遺産分割協議をやり直したい……
「遺産分割協議で負担した債務の不履行と契約解除」の記事で、遺産分割で負担した債務に不履行があったとしても、遺産分割を解除することはできないと述べました。
では、一度成立した遺産分割協議を「合意解除」をすることはできるのでしょうか。札幌で相続相談を受けていると遺産分割協議書の作成などについて聞かれることもあるため、ここで解説いたします。
合意解除とはそもそも何?
合意解除とは、契約当事者が契約成立後に契約関係を解消することに合意することをいいます。この合意解除は、当事者の一方に契約違反等がない場合であっても、当事者双方が合意をすれば行うことが可能です。
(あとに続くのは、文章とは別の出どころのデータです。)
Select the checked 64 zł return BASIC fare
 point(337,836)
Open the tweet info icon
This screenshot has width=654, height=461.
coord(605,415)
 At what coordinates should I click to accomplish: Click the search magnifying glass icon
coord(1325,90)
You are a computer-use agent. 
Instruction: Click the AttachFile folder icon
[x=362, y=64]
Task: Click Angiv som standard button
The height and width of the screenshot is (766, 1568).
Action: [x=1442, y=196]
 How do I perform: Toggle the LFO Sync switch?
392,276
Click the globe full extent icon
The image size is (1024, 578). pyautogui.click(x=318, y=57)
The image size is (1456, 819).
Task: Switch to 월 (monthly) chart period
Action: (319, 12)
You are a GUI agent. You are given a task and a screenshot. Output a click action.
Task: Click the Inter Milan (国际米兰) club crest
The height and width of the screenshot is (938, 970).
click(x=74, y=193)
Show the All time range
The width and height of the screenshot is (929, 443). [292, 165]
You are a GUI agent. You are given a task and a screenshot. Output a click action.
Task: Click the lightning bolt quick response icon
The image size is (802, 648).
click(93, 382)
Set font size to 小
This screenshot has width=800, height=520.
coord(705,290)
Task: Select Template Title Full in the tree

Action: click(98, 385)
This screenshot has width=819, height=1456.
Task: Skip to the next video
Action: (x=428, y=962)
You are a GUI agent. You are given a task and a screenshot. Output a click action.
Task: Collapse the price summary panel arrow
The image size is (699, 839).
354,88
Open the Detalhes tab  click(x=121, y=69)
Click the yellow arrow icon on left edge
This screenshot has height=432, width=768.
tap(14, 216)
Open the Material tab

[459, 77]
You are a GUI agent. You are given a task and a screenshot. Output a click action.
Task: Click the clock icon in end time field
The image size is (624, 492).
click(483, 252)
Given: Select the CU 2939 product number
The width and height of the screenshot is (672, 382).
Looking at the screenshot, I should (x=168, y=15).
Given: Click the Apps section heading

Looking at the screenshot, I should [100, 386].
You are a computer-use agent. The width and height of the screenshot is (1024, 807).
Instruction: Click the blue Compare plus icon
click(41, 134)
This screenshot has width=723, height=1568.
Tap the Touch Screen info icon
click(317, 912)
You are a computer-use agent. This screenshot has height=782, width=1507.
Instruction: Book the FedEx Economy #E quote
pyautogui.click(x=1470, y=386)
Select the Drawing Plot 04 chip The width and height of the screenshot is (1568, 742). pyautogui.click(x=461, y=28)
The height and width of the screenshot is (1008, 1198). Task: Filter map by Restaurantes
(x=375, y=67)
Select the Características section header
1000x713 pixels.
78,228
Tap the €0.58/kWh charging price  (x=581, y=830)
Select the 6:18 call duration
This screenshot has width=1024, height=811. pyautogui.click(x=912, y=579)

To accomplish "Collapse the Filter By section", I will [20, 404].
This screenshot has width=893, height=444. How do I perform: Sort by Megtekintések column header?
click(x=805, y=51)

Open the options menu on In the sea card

本記事の内容である遺産分割協議の合意解除とは、共同相続人全員が合意した上で、一度成立した遺産分割協議をなかったことにすること、となります。
裁判所の見解では可能であるが……
これについて裁判所は、以下のように判断しています。共同相続人の全員が、すでに成立している遺産分割協議の全部または一部を合意解除した上、再分割をすることは、法律上、当然には妨げられるものではない(最1判平成2年9月27日)。
債務不履行解除はダメなのに、合意解除は認められる理由
このように、裁判所は「遺産分割協議で負担した債務の不履行と契約解除」とは逆の結論をとり、遺産分割協議の合意解除を認めました。これはいったいなぜでしょうか。「遺産分割協議で負担した債務の不履行と契約解除」の記事でもお伝えしたように、一度成立した遺産分割協議を債務不履行解除し、再度遺産分割協議を行うと遡及効(初めにさかのぼる効力)が生じ、第三者にまで迷惑をかけてしまうことが考えられます。
これに対して、合意解除の場合、一度成立した遺産分割協議を前提に再度遺産分割協議をやり直すという側面があります。すなわち、一度成立した遺産分割協議を、法律的になかったことにするのではなく、それぞれが相続した財産を共同相続人同士で贈与し合う(この贈与が再分割にあたります)、というイメージです。
この場合、債務不履行解除と違って遡及効は生じないとも考えられ、法的安定性は害されません。また、合意解除は当事者同士が行う新たな契約という側面があります。
すなわち、裁判所が上記のように判断したのは、遺産分割協議の合意解除は、共同相続人同士が行う新たな契約という側面を捉えたからだといえます。
民法には契約自由の原則(契約自由の原則とは誰が誰とどのような契約を結ぼうが原則として自由である、という原則です)があるので、裁判所もこの契約自由の原則に則り、上記結論を示したといえるでしょう。